■ **À réaliser**
Reproduisez fidèlement le passage de l'extrait ci-dessous sur le rapport de la Cour des comptes, en commençant par « Dans un nouveau » et en terminant par « Pap Ndiaye ? ».

■ **Extrait**
++++++++++++++++++++

Dans un nouveau rapport, la Cour des Comptes dessine un système éducatif composé d’établissements secondaires autonomes, sous contrat avec l’Etat et la collectivité locale. Leur financement dépendrait des résultats des élèves. A leur tête, un vrai manager doté de pouvoirs d’évaluation, de paye et de recrutement sur les personnels de l’établissement, enseignants compris. Pour la Cour des Comptes c’est du radotage car elle demande cela depuis plus de 10 ans. Ce qui compte c’est le contexte. Le rapport appuie les projets d’Emmanuel Macron pour l’École et soutient expressément la démarche du CNR, du nouveau pacte et du CEE. Pour la Cour, il est clair que le moment est venu d’avancer dans la privatisation du système éducatif. Et pour Pap Ndiaye ?
Renforcer les pouvoirs des chefs d’établissement
On peut lire ce nouveau rapport de la Cour des Comptes à deux niveaux. Celui des enseignants et celui du système. Entre ces deux niveaux, l’articulation est faite par les chefs d’établissement qui sont au cœur de ce nouveau rapport intitulé « Mobiliser la communauté éducative autour du projet d’établissement« .
« Face aux résultats mitigés des élèves français dans le cadre des évaluations internationales, une amélioration de l’organisation scolaire s’avère indispensable. Pour cela, le ministère doit se doter d’une véritable stratégie reposant sur plusieurs piliers qui lui font encore défaut, au premier rang desquels devraient figurer un renforcement du rôle des chefs d’établissement et une refonte des modalités d’allocation des moyens en direction des EPLE« , estime la Cour.

++++++++++++++++++++

■ **Bloc de données**
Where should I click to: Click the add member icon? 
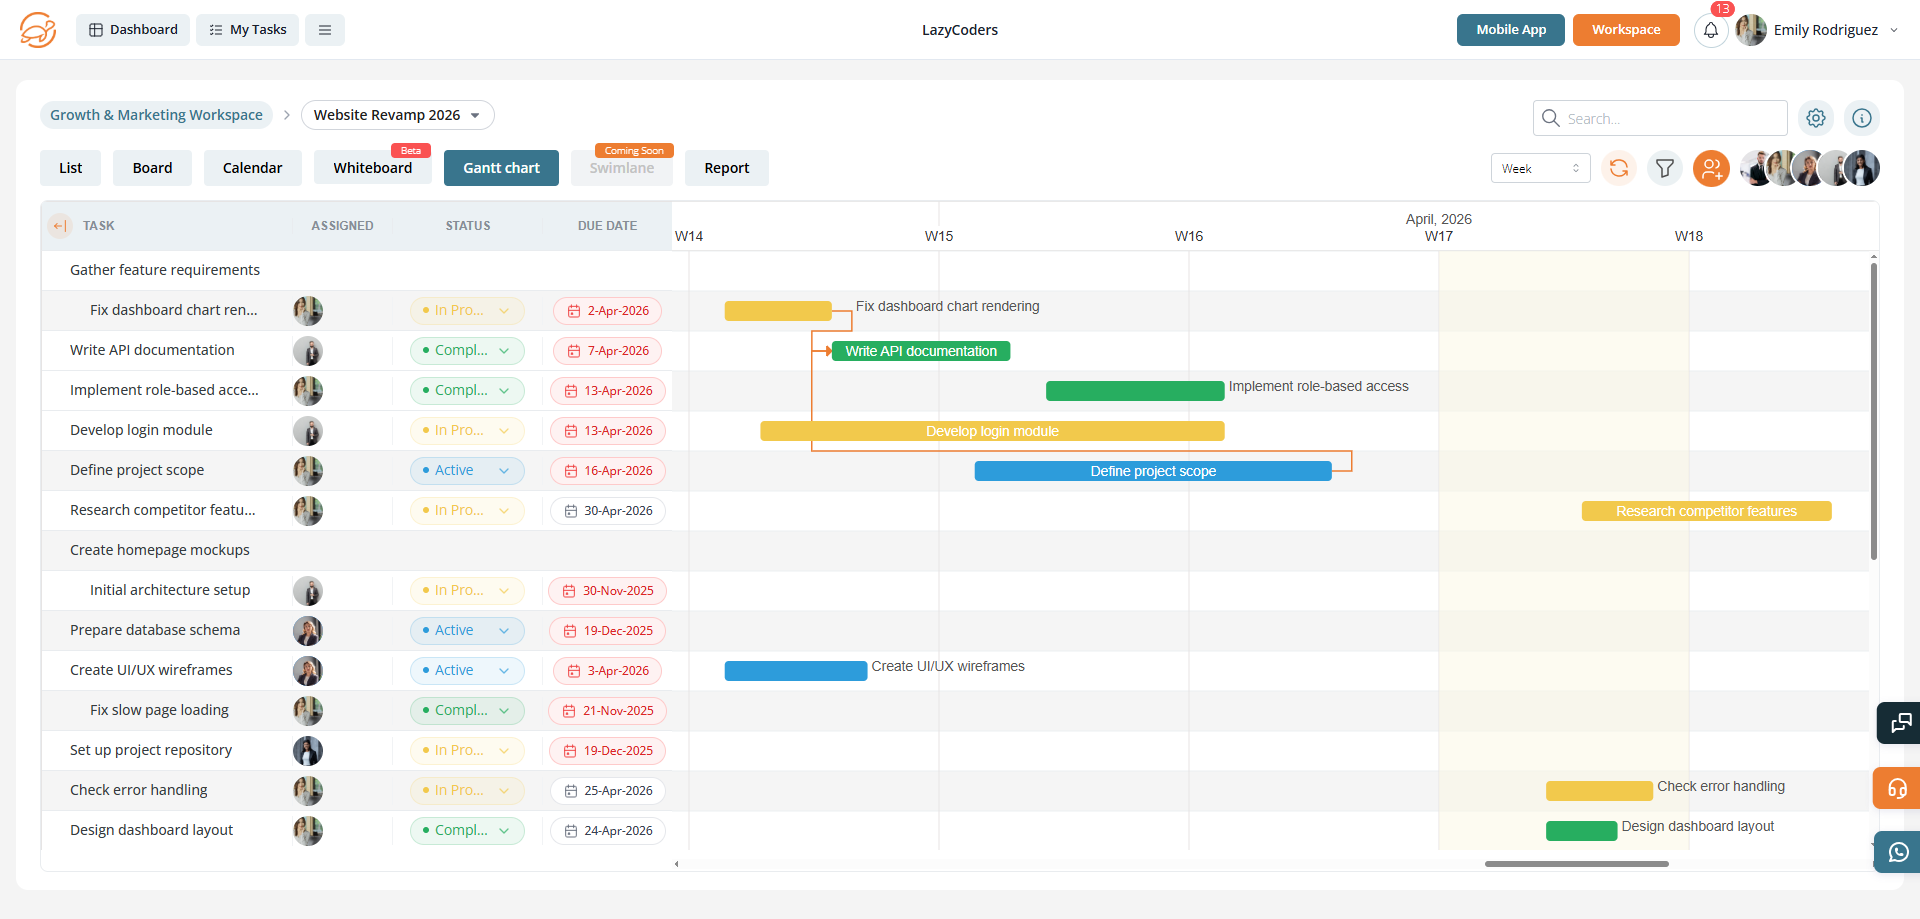tap(1711, 168)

++++++++++++++++++++

■ **Corrigé détaillé**
Dans un nouveau rapport, la Cour des Comptes dessine un système éducatif composé d’établissements secondaires autonomes, sous contrat avec l’Etat et la collectivité locale. Leur financement dépendrait des résultats des élèves. A leur tête, un vrai manager doté de pouvoirs d’évaluation, de paye et de recrutement sur les personnels de l’établissement, enseignants compris. Pour la Cour des Comptes c’est du radotage car elle demande cela depuis plus de 10 ans. Ce qui compte c’est le contexte. Le rapport appuie les projets d’Emmanuel Macron pour l’École et soutient expressément la démarche du CNR, du nouveau pacte et du CEE. Pour la Cour, il est clair que le moment est venu d’avancer dans la privatisation du système éducatif. Et pour Pap Ndiaye ?